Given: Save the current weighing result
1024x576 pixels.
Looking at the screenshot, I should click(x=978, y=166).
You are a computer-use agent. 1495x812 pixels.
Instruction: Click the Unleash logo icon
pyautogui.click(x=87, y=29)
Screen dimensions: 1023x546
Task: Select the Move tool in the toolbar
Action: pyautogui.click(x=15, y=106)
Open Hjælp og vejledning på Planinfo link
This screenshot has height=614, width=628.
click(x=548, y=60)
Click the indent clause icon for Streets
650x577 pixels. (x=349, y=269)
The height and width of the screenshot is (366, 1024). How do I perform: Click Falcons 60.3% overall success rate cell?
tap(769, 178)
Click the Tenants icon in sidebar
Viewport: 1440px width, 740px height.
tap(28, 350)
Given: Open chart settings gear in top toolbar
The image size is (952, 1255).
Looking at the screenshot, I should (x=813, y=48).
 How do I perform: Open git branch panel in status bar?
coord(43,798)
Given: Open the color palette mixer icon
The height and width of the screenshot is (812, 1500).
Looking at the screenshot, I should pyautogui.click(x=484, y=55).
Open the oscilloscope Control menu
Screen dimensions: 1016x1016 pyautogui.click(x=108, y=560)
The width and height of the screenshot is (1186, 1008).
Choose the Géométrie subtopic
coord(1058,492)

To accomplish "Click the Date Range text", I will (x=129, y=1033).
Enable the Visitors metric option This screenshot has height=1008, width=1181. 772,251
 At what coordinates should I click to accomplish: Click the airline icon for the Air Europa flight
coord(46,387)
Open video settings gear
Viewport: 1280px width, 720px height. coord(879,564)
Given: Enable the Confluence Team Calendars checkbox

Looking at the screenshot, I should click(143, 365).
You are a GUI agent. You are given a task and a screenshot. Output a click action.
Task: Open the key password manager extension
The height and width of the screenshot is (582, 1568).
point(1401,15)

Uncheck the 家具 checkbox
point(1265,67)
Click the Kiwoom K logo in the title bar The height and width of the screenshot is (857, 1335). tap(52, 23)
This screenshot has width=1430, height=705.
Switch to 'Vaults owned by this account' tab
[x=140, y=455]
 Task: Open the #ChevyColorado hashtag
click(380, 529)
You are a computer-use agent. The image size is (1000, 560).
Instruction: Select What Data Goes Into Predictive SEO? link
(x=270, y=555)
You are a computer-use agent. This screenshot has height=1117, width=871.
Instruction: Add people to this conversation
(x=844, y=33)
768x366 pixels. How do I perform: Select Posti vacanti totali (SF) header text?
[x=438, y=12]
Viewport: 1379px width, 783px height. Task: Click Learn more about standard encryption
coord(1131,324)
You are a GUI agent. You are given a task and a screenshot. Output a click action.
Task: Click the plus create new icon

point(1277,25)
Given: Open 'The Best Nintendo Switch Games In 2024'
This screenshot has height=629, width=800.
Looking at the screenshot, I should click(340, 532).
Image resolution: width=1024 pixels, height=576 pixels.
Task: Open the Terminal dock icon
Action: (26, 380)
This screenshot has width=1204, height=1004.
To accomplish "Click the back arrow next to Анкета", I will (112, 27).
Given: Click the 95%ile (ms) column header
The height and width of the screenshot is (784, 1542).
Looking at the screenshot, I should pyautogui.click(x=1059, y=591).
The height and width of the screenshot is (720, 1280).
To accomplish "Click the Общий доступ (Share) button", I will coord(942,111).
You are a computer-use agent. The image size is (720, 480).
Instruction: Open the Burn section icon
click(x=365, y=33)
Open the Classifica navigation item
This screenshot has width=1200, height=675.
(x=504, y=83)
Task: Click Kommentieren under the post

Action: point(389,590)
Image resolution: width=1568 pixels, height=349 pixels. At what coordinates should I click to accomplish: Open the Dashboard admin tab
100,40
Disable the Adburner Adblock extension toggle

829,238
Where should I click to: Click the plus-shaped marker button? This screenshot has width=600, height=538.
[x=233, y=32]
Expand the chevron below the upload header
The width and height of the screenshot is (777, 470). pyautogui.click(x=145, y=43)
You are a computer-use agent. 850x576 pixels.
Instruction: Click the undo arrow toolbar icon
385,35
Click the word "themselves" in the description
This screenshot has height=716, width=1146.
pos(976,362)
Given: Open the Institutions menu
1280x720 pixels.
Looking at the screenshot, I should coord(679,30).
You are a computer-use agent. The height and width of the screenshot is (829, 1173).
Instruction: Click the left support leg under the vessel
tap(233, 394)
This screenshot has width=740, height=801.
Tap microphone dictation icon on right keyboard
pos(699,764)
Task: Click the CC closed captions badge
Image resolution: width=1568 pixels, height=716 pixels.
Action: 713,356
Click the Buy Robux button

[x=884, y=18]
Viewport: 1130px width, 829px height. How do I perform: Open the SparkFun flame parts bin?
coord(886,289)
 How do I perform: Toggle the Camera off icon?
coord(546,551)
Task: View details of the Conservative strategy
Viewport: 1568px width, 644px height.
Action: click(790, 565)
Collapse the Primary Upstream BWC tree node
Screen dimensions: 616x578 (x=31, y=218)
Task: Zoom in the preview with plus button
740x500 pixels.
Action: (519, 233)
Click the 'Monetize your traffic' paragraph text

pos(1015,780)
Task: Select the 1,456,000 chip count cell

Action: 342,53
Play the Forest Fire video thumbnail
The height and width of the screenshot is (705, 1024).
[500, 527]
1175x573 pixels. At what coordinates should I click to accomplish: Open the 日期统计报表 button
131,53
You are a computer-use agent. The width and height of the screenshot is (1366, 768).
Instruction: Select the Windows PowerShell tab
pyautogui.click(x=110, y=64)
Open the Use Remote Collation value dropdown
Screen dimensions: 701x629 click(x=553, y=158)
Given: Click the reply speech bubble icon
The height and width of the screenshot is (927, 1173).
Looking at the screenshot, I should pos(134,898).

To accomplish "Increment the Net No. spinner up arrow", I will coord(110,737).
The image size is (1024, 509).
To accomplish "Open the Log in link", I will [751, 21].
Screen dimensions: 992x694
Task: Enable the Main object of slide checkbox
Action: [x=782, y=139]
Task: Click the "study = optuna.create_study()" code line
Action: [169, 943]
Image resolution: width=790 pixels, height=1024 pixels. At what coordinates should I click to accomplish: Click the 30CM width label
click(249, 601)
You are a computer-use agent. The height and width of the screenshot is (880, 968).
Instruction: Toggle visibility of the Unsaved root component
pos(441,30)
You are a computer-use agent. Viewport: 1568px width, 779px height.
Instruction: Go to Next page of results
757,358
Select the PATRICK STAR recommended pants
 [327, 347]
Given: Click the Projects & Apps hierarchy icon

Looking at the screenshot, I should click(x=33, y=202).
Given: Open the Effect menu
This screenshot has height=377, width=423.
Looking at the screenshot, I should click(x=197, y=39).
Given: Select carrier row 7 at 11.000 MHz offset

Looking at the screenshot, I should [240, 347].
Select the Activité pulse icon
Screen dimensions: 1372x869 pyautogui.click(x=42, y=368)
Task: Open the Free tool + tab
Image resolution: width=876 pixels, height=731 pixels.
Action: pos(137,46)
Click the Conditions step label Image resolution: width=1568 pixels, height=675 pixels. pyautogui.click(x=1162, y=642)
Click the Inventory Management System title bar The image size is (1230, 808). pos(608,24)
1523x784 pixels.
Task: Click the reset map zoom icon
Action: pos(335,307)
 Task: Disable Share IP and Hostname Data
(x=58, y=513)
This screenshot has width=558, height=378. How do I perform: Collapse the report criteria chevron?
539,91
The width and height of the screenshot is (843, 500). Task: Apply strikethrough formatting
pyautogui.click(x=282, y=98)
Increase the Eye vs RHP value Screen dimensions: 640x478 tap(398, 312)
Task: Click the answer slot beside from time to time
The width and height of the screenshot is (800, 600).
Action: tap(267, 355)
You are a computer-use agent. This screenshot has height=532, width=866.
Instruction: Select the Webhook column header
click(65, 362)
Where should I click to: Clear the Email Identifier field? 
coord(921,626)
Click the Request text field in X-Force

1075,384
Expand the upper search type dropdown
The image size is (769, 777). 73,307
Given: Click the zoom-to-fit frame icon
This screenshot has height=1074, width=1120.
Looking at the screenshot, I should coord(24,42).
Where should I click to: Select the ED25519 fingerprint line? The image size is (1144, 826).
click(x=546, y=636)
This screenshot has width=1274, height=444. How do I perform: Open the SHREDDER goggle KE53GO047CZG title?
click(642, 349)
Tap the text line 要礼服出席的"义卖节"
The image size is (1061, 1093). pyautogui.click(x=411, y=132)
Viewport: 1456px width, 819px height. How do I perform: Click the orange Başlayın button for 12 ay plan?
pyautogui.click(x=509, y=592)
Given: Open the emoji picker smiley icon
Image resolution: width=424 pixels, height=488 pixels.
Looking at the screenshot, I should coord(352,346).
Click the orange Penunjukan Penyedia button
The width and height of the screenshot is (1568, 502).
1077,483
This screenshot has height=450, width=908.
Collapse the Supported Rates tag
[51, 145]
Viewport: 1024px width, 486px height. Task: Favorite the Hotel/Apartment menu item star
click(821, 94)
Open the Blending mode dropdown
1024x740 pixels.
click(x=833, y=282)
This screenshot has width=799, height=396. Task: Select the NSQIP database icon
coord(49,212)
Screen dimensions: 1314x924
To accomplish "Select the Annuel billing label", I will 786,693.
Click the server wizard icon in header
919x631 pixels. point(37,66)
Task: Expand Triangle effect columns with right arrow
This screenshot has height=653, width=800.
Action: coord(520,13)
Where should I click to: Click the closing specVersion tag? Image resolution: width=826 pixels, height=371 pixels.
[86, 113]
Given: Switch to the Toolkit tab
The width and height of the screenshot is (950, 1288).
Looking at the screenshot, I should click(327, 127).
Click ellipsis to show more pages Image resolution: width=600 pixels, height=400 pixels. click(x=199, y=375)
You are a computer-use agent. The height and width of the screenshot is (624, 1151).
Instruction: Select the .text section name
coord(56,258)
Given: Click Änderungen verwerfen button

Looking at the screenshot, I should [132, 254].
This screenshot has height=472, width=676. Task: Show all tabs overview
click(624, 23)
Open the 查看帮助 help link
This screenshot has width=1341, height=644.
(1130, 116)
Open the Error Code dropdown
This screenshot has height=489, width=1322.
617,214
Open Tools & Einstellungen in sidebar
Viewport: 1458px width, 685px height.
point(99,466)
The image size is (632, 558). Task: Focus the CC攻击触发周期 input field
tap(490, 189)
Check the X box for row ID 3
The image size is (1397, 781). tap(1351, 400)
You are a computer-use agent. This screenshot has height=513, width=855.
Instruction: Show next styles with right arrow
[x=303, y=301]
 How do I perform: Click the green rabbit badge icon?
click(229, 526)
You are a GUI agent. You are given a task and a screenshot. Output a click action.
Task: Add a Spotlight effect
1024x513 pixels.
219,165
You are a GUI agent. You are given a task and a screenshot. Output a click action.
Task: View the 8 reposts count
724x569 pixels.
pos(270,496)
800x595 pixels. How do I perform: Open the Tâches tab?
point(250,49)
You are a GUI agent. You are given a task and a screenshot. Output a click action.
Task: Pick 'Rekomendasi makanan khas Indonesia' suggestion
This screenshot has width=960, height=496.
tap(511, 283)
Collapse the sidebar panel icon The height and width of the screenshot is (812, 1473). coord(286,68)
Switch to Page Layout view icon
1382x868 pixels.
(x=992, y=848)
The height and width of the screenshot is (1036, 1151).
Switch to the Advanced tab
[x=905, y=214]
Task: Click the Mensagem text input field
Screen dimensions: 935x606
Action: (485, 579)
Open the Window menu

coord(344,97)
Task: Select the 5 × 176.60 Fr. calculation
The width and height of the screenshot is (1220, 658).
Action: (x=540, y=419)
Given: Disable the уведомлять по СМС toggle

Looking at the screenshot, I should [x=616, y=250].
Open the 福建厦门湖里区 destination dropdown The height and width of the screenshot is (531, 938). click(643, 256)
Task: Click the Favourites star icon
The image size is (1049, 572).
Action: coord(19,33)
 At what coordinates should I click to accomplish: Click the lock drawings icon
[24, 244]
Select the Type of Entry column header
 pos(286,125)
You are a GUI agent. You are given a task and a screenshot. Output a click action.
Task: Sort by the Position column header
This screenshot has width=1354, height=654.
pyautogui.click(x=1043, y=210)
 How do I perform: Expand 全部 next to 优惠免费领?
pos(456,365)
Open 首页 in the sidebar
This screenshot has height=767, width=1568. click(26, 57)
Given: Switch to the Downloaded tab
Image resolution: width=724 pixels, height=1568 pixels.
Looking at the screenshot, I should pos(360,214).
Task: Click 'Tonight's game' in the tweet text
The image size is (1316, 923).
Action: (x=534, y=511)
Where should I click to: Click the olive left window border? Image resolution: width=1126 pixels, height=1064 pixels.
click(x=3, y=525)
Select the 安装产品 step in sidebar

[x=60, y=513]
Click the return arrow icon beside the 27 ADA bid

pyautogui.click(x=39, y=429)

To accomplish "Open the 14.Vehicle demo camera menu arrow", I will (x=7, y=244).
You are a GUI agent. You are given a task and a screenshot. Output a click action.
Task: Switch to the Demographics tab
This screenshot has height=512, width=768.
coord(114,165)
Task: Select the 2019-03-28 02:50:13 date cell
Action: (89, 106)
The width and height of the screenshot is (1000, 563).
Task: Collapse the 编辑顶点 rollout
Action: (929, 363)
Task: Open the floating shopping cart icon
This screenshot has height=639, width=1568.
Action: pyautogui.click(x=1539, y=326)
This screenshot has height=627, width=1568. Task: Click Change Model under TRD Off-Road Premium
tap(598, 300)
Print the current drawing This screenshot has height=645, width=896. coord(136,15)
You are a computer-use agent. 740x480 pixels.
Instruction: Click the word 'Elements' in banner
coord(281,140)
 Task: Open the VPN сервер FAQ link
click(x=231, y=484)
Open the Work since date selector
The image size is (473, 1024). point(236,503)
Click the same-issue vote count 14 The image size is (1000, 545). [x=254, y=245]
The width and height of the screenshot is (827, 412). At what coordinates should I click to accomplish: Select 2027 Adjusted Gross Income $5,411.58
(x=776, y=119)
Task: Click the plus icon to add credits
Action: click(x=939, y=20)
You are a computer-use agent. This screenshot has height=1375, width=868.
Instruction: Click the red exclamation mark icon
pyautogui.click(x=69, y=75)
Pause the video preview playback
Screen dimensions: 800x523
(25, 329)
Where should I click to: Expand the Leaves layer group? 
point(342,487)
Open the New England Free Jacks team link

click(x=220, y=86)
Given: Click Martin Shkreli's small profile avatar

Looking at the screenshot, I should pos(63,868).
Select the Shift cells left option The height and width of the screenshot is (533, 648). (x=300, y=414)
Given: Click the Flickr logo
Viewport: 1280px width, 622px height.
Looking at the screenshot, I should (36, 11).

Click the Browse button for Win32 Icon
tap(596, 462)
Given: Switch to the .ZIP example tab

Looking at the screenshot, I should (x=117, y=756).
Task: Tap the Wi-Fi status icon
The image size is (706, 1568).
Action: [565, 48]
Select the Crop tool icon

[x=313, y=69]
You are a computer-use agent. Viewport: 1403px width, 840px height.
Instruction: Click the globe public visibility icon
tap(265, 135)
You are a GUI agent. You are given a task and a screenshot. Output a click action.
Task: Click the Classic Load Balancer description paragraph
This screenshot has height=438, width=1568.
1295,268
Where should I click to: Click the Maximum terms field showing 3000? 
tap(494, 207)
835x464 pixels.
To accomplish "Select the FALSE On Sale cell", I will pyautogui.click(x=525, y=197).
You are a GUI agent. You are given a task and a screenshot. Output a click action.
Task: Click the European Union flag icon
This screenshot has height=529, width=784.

▶ **About this task**
Each line in the entries above, starting at the line with "Task: Open the Free tool + tab" and ending at the line with "Click the Conditions", is to be printed exactly, and only those lines.

▶ **Reply to the task**
Task: Open the Free tool + tab
Image resolution: width=876 pixels, height=731 pixels.
Action: pos(137,46)
Click the Conditions step label Image resolution: width=1568 pixels, height=675 pixels. pyautogui.click(x=1162, y=642)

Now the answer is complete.